In Guess v. Read, 290 F.2d 622 (5th Cir. 1961), plaintiff was killed in a crash on the Outer Continental Shelf about nine miles south of Grand Isle, and his heirs sought relief under the Direct Action Statute, arguing that the accident occurred in Louisiana for purposes of R.S. 22:655. The Fifth Circuit rejected the argument stating that the Direct Action Statute contemplates "that the accident or injury . . . occur within a Parish of the State." Id. at 625. Since the Outer Continental Shelf was not in the State of Louisiana, the Court of Appeals found that "no claim is asserted upon which relief can be granted." Id at 624. See e.g., Signal Oil Gas Company v. The Barge W-701, 654 F.2d 1164 (5th Cir. 1981) (no right of direct action when accident occurred in the Gulf of Mexico, beyond the territorial boundaries of Louisiana, and the policy was neither written or delivered in Louisiana); McGlynn v.
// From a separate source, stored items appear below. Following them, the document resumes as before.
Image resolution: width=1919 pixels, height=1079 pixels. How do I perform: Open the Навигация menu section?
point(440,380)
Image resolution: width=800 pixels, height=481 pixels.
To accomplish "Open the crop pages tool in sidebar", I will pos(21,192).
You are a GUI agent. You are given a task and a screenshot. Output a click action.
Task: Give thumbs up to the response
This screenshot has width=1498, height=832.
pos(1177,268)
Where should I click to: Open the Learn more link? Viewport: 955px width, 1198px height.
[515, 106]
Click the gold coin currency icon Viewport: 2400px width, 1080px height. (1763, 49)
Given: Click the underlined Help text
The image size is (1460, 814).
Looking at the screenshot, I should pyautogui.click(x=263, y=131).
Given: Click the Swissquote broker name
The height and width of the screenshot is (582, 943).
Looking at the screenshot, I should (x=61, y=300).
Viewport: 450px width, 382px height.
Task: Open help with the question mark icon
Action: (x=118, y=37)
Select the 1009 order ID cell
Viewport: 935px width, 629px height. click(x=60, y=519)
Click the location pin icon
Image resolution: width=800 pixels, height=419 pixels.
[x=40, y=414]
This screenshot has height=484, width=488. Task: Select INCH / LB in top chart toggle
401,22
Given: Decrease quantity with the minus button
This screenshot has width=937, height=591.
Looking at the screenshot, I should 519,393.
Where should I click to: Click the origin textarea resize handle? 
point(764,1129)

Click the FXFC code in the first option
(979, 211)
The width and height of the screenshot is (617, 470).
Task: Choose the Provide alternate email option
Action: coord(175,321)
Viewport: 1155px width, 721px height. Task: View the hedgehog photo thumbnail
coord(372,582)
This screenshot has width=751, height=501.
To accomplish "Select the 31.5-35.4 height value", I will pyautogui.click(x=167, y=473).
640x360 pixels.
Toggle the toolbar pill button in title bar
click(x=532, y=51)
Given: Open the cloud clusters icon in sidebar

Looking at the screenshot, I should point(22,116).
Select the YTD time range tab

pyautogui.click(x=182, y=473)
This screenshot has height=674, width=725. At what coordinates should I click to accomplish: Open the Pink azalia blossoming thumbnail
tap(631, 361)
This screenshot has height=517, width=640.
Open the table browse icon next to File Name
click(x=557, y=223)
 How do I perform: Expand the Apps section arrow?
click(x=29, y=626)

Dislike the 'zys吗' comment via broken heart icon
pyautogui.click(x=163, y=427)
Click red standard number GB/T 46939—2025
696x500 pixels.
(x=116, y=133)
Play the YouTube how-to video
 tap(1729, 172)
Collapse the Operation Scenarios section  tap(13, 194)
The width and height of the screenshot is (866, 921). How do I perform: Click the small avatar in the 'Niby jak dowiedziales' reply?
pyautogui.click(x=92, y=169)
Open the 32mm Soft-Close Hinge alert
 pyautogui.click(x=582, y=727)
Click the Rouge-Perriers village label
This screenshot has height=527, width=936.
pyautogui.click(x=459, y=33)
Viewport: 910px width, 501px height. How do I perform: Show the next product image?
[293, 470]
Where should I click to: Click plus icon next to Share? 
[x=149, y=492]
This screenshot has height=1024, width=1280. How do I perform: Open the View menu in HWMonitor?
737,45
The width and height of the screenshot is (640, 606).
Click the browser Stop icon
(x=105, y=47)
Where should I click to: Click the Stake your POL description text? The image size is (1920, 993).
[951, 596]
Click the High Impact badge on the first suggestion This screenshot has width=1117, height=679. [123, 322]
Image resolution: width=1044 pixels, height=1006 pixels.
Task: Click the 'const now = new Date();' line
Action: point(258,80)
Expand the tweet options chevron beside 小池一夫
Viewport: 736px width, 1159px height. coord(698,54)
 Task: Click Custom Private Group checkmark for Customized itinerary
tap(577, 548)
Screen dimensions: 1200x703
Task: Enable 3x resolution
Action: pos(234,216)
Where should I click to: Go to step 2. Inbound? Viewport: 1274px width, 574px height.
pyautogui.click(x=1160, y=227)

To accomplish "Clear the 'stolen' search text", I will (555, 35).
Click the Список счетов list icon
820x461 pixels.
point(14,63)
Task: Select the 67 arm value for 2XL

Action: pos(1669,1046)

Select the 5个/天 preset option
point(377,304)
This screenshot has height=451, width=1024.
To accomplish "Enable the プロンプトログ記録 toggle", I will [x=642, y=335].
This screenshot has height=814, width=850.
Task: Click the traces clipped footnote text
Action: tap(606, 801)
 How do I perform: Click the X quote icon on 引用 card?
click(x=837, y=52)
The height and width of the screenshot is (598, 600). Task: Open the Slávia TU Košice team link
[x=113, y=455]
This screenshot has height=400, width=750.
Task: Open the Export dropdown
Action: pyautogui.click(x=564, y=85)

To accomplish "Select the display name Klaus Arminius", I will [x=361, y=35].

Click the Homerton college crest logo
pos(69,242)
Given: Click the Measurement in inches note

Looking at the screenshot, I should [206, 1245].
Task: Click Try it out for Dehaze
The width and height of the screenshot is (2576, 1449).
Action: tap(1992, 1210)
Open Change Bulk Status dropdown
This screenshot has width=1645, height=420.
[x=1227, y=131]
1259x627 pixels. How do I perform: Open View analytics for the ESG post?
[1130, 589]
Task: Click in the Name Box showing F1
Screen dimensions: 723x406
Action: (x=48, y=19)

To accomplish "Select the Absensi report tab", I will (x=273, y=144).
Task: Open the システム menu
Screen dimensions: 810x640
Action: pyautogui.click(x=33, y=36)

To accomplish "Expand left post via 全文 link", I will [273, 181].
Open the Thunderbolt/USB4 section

Salen Protexa Drilling Co., 1988 WI 40235 (E.D. La. 4/25/88) (when accident occurs in the Gulf of Mexico beyond the territorial boundaries of Louisiana, and policy was neither written or delivered in Lousiana, direct action statute does not apply).
In Harper v. Falrig Offshore, 776 So.2d 620 (La.App. 3d Cir. 12/20/00), the plaintiff worked on a jack up rig, more than three miles off the coast and was injured when he fell off a step ladder attempting to install a rain shield. Id. at 623. The court of appeal held that it was error for the trial court not to dismiss plaintiffs direct action claim against an insurer based on no right of action. Id. at 633. The third circuit panel reasoned that
The plain reading of the [Direct Action] statute establishes that the words "or injury" are meant to be the injury arising out of the "accident" that "occurred within the state of Louisiana. In this case, the "injury" did not occur in Louisiana. It occurred in international sea beyond the three mile limit of Louisiana's territorial sea.Id. at 633-34. Thus, when the accident occurred outside Louisiana's boundaries, plaintiff has no direct action rights against the insurers.
It is clear and undisputed that the Direct Action Statute is not satisfied here. The accident did not occur within the State of Louisiana, and the policy was neither written or delivered in the State. Accordingly,
IT IS ORDERED that the defendants' motion for summary judgment is GRANTED.